No mínimo se dizia que os
Evangelhos contêm exageros próprios dos devotos, que, ao descrever o objeto de
devoção, saem dos limites da realidade e registram demais. Mas, notavelmente a
maioria aceitava parte da narrativa! Duvidar do todo é compreensível, mas
duvidar de partes e aceitar outras? Como selecionar as partes dignas de crença?
Diziam-se guiados pela razão. Ou
seja: acreditavam apenas no que achavam ser razoável. E assim... é razoável que
alguém, nascido na Galileia, nos dias do domínio romano, e que, embora tenha
sido educado em uma família humilde, torne-se um mestre e chegue a ter
discípulos. Mas não é razoável que ele tenha curado cegos de nascença,
multiplicado pães, muito menos, que tenha ressuscitado alguém ou a si mesmo.
Mortos não ressuscitam!
Partindo da pressuposição de que
os mortos não ressuscitam qualquer texto que afirme que isto aconteceu, a
priori, é produto de devotos (ou de canalhas).
Esta busca teve então
desdobramentos e um deles, o principal, aconteceu com o uso das ideias
marxistas de que a chave para o entendimento da história é a luta de classes. O
resultado tinha de ser o óbvio: para que a (liderança da) igreja mantivesse seu
poder sobre “as massas”, recorreu-se a relatos fantasiosos que têm por objetivo
manter o fiel enganado e dependente.
Observe que o pensamento
marxista não condena esse expediente como imoral. A condenação é política: os
outros não devem usá-lo, mas os defensores das classes mais exploradas (ou
seja: eles mesmos) podem usá-lo legitimamente.
Essas duas correntes ainda podem
ser vistas hoje: Enquanto uma diz que os evangelhos é uma expressão de devoção
e, portanto, cheia de exageros, os outros dizem que os evangelhos nasceram da
necessidade das elites para dominar o povo. A primeira nega parte do que foi
escrito e a segunda nega o todo.
Então, “Guiados pela razão”,
chegaram ao ponto de declarar que apenas quarenta, dentre todas as afirmações
feitas por Jesus são, de fato, verdadeiras. Os demais, guiados por Marx, sequer
se preocuparam em analisar as afirmativas per se, pois, no fundo, tudo
era um “folheto” usado para enaltecer a Igreja como representante de Jesus.

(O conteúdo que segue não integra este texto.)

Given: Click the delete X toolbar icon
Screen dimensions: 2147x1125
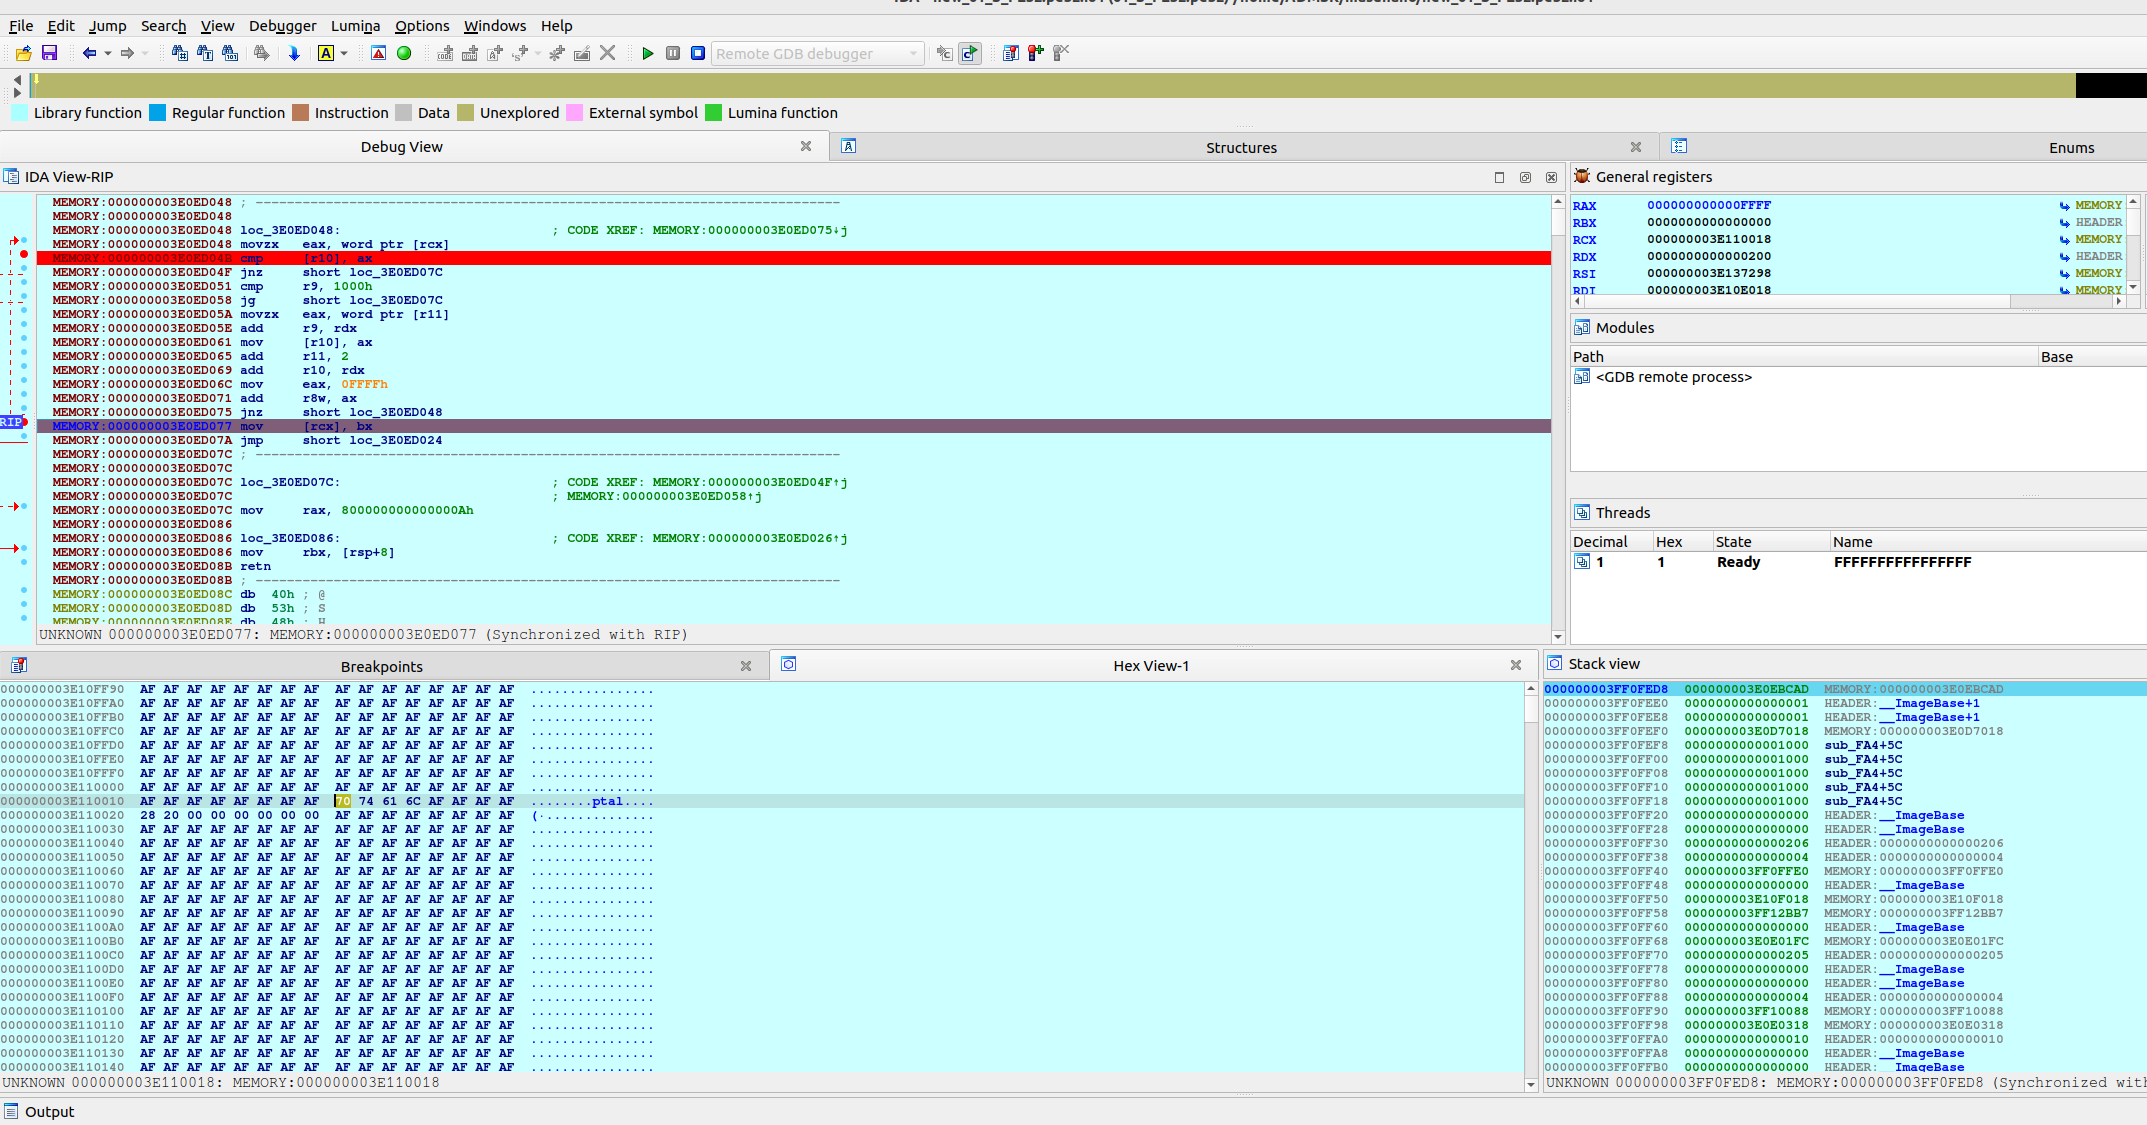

No primeiro caso, se a razão
guiou os críticos e os evangelhos apresentam a intervenção divina na história
humana, não seria de se esperar que o relato evangélico contivesse eventos que
ela não pudesse explicar? A resposta que deram foi peremptória: – Deus (se
existir) não entra em contato com o mundo material e os Evangelhos narram o que
gostaríamos que acontecesse e não o que, de fato, aconteceu.
Agora, por poucos instantes,
admitamos que Deus, de fato existe e quer intervir neste mundo. Não teríamos um
relato semelhante com eventos além da explicação racional? O que é peculiar à
mensagem cristã é o tipo de relacionamento que Deus estabelece com sua
criatura, que rebelde, e sem condições de voltar-se para ele, precisa ser
resgatada.
A mensagem dos Evangelhos,
portanto, está plenamente de acordo com o que eles se propõem: narrar como Deus
interveio na história humana.
Não preciso dizer que isto foi a
ruina para a fé de muitas pessoas. Alguns pastores engajaram-se em uma luta
contra os próprios ministérios e partiram para o ativismo político. Outros
(provavelmente os que classificavam os Evangelhos como exagero de devotos)
passaram a se dedicar mais à ação social. O próprio Schweitzer, professor de
teologia na Universidade de Strasburgo, depois de um curso de medicina, abriu
um hospital na África, onde passou a viver.
O relato evangélico só faz real
sentido se for recebido em sua íntegra. O caráter do Senhor Jesus, de tão rico,
precisa dos quatro relatos para ser apreciado em sua totalidade. E da
apreciação dele depende a solidez de nossa fé.